What to work on:
1. In the breast cancer awareness walk article, repeat the passage word for word, starting at "In all, an estimated" and ending at "deaths among women.".
2. According to the breast cancer awareness walk article, where did the walk start and where did it end?

:: Text passage ::

First Lady joins breast cancer awareness walk

BY: George Folley
Mrs Akufo-Addo (2nd left) in a walk to mark this year's breast cancer awareness month in Koforidua in the Eastern Region
Mrs Akufo-Addo (2nd left) in a walk to mark this year's breast cancer awareness month in Koforidua in the Eastern Region

The First Lady, Mrs Rebecca Akufo-Addo, has observed that breast cancer issues require awareness creation, education, research, advocacy and the provision of health services and social support programmes.

She has, therefore, commended Breast Care International (BCI) for being very instrumental in making breast cancer an urgent national issue and for raising funds to support education, diagnosis and treatment of the disease.

"Today more Ghanaians know about breast cancer and what to do because of organisations such as BCI. I am particularly pleased that institutions such as BCI have for years spearheaded education, awareness and screening campaigns to prompt people into action, address the gap and help save our women.

Ayeeko to BCI for its dedication to the cause of women in Ghana," she said.

Mrs Akufo-Addo was speaking at a durbar after she had participated in this year's breast cancer awareness walk held in Koforidua in the Eastern Region at the weekend.


The walk, which started from the Prisons park, ended at the Jackson Park. It attracted ministers of state, municipal and district chief executives, celebrities, a delegation from the United States, students and people from all walks of life.

In all, an estimated crowd of over 30,000, according to local organisers, took part in the walk which brought the hitherto quiet Koforidua town to a standstill.

Deaths in women

According to Mrs Akufo-Addo, it was now common knowledge that breast cancer was the leading cause of cancer deaths among women.

But she said although early detection could lead to cure, some women unfortunately used non-proven methods and reported to hospital late for treatment.


The First Lady said her foundation had pledged to help drive the building of a one-stop cancer centre in the country and hoped that that would make a significant impact on cancer care,especially breast cancer.

She was, however, of the belief that comprehensive care of breast cancer under the National Health Insurance Scheme (NHIS) would make "this even more impactful."

"I am very committed to this cause and I believe every Ghanaian woman deserves access to top quality cancer care in the country," she said.


Mrs Akufo-Addo challenged BCI to increase the number of survivors from the present 800 to 2,000 in the foreseeable future in a bid to boost public confidence in the various treatment options of the disease, pointing out that "breast cancer can be scary but we cannot allow it to beat us. We have it in us to defeat it".

The Eastern Regional Minister, Mr Eric Kwakye Daffour, was of the view that breast cancer was no respecter of persons and, therefore, called for an intended awareness creation.

The Paramount Chief of the New Juaben Traditional Area, Professor Dasebre Oti Boateng, also commended BCI for its awareness creation of the disease.

The Chief Executive Officer of BCI, Dr Beatrice Addai Wiafe, thanked its partners for their continuous roles in bringing education on breast cancer to the doorstep of Ghanaians.

:::
:: Data provided ::

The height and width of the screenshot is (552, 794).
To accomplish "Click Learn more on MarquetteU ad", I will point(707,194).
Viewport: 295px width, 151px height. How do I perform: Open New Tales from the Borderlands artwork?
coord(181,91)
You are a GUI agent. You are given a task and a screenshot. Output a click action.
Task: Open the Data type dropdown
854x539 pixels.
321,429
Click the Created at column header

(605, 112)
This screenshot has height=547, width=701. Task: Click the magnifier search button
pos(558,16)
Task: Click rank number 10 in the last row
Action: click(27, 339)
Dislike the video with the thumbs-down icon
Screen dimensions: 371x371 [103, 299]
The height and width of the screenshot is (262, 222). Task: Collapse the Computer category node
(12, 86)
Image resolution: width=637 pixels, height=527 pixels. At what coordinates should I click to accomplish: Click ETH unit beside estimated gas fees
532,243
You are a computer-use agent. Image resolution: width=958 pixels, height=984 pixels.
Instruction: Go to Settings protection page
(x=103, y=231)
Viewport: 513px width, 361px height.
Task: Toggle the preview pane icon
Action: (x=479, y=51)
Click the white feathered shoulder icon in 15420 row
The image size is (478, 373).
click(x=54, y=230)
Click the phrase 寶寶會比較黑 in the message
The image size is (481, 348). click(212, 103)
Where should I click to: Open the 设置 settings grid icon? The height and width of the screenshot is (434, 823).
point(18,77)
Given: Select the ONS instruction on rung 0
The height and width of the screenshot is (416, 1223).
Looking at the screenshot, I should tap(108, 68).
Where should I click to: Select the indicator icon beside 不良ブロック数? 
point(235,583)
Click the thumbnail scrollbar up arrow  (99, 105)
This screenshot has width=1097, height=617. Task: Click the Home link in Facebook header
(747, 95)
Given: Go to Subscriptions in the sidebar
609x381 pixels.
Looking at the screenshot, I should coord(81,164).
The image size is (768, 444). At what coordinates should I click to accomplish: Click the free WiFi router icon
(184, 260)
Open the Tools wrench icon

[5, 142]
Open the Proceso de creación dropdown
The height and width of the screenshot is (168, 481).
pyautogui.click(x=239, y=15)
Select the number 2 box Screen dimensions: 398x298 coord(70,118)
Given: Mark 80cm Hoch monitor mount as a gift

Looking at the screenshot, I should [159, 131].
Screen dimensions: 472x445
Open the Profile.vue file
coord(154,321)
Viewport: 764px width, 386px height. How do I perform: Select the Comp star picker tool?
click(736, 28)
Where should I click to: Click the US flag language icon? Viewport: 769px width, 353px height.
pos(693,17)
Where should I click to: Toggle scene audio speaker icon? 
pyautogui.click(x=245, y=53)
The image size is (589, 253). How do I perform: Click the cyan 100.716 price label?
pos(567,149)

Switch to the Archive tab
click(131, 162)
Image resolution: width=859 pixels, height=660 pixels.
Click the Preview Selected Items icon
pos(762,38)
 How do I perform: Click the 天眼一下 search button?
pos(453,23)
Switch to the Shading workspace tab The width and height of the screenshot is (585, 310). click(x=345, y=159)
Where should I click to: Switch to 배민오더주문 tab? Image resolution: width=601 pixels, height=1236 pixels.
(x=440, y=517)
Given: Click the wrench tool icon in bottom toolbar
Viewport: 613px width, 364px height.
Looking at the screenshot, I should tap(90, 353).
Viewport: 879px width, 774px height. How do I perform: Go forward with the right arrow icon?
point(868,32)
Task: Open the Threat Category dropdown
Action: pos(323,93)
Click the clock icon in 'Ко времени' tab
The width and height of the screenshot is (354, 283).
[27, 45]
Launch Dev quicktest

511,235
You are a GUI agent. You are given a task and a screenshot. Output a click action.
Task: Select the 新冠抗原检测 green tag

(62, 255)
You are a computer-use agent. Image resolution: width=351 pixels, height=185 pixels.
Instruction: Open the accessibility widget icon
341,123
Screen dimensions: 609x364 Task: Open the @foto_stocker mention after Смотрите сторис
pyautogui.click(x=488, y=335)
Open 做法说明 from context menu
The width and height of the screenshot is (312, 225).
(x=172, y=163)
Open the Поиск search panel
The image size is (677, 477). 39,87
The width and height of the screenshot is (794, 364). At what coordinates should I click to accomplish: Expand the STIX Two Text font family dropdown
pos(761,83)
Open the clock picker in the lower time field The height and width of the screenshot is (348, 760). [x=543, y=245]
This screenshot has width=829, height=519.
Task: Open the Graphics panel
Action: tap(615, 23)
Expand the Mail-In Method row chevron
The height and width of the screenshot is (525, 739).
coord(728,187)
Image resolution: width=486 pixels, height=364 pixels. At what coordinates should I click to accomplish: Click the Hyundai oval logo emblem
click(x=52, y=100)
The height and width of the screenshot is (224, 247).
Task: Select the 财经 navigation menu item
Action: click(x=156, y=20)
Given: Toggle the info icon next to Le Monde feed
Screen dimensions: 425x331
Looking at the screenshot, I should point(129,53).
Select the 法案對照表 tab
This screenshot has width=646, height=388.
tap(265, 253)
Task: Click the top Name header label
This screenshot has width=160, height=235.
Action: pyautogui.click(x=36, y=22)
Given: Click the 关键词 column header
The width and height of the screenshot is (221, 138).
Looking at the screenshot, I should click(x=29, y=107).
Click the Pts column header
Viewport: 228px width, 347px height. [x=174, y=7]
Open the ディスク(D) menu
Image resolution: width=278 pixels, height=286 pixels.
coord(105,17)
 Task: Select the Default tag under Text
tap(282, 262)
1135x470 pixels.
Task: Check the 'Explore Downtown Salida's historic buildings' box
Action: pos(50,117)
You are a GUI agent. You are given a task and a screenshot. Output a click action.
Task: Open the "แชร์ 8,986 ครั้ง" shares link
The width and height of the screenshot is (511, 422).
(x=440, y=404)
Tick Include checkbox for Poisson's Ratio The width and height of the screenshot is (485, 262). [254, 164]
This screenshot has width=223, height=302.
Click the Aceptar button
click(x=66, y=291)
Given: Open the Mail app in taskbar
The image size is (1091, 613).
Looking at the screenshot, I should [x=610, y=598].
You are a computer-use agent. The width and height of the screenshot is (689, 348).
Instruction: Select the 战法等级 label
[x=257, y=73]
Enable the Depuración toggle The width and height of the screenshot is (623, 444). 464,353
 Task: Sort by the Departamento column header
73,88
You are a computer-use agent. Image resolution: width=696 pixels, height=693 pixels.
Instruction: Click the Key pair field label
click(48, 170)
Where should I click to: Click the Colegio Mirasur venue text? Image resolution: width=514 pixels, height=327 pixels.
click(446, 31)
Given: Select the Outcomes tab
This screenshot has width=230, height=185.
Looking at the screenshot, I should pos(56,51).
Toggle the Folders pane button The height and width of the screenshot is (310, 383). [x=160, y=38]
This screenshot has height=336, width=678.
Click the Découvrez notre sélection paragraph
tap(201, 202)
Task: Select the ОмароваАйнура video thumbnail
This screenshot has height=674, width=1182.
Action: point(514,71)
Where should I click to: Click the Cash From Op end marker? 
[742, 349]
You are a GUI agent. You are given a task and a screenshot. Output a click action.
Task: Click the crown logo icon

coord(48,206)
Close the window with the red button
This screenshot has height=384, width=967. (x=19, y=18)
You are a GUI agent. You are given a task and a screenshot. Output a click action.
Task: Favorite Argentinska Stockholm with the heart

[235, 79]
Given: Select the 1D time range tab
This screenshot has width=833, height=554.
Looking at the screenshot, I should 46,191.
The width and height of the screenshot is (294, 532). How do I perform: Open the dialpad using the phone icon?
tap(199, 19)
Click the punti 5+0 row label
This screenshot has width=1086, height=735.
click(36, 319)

:::

Results for the exercise:
1.
In all, an estimated crowd of over 30,000, according to local organisers, took part in the walk which brought the hitherto quiet Koforidua town to a standstill.

Deaths in women

According to Mrs Akufo-Addo, it was now common knowledge that breast cancer was the leading cause of cancer deaths among women.

2. It started from the Prisons park and ended at the Jackson Park.